Sorry to say but the sex was crap for him if he didn't progress it into a relationship.

He has a relationship with someone else who he deems wife or mother material and you have let yourself just be someone he empties his load into when it's convenient.

Now he has go serious with his sweetheart, he's Fucked you off without a backwards glance.

If that doesn't make it clear he has no feelings whatsoever for you, nothing will.

If a guy doesn't take you out to dinner and romance you, they're not interested and you're just a quick easy lay to them who will always be available no matter how badly they treat you.

Poor you.

Maybe you should examine why you have such terrible self esteem.

And such little regard for another woman who may just have been suitable wife material for him and you weren't.

Arealhumanbeing · 03/04/2017 19:08

*MusicIsMedicine

It was really great of you to post just to be intentionally cruel.

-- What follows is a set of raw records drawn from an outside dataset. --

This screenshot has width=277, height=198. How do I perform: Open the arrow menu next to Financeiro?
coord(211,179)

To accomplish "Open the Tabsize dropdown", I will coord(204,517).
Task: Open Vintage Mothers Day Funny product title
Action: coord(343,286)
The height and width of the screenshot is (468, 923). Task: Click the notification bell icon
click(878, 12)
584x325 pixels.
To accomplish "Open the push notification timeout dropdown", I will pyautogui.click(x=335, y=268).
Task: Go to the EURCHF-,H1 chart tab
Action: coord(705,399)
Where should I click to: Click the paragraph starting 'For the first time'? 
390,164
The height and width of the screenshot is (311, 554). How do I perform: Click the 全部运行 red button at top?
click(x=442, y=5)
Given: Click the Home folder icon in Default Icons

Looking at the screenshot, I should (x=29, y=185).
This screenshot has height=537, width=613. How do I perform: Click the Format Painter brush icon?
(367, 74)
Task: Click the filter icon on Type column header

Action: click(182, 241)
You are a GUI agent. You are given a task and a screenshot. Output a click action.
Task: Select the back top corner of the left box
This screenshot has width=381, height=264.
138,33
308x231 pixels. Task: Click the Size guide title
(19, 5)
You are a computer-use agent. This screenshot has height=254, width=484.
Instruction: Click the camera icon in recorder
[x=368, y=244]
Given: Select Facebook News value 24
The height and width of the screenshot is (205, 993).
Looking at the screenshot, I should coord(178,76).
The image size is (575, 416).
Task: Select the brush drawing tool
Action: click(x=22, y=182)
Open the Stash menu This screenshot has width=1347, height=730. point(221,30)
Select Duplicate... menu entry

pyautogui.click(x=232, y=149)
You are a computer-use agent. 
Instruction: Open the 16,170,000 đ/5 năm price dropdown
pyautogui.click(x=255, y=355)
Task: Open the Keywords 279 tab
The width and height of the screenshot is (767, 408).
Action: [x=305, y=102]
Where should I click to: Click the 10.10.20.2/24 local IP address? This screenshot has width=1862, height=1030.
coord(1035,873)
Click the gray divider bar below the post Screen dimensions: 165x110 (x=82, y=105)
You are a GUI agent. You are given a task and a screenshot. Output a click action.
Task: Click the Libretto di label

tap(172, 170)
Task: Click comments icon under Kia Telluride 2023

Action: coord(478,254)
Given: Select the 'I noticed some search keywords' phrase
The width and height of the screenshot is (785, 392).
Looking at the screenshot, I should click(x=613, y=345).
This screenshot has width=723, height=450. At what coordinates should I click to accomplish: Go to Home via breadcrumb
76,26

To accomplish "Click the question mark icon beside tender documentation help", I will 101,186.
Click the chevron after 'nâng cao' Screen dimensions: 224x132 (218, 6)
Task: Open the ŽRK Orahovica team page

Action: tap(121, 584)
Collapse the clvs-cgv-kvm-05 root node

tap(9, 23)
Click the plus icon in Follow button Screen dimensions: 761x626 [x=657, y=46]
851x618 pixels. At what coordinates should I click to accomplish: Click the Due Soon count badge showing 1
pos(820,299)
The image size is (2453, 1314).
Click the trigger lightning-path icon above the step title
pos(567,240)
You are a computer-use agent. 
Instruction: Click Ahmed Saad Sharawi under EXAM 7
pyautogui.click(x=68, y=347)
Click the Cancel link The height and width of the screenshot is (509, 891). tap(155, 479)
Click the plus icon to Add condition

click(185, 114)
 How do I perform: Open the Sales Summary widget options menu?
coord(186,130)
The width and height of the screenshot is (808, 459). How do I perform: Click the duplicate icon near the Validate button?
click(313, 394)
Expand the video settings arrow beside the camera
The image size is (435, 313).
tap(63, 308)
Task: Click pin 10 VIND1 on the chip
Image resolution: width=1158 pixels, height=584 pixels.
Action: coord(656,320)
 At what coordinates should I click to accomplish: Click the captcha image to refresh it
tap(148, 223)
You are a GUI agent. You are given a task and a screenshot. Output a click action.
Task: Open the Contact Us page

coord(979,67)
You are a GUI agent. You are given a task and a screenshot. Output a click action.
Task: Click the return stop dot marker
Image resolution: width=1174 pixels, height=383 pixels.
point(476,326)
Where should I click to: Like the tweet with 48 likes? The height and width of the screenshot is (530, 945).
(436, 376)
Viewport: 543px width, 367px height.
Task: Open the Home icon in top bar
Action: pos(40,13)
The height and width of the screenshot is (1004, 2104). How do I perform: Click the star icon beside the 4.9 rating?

You sound very happy in your life.

ForalltheSaints · 03/04/2017 19:11

He could have had the courage to break off things, whatever the reason.

HowamIgoingtocope · 03/04/2017 20:21

Hahaha sex wasn't great. Oh dear wind your neck in.
I'm fecking good in bed and have been told.
So no it wasn't because the sex wasn't good. It's because he's a worm. Simple as.
Now honey go back to your hole and cover it with the crap you talk.
You may have noticed I take no crap particularly off women who know me not.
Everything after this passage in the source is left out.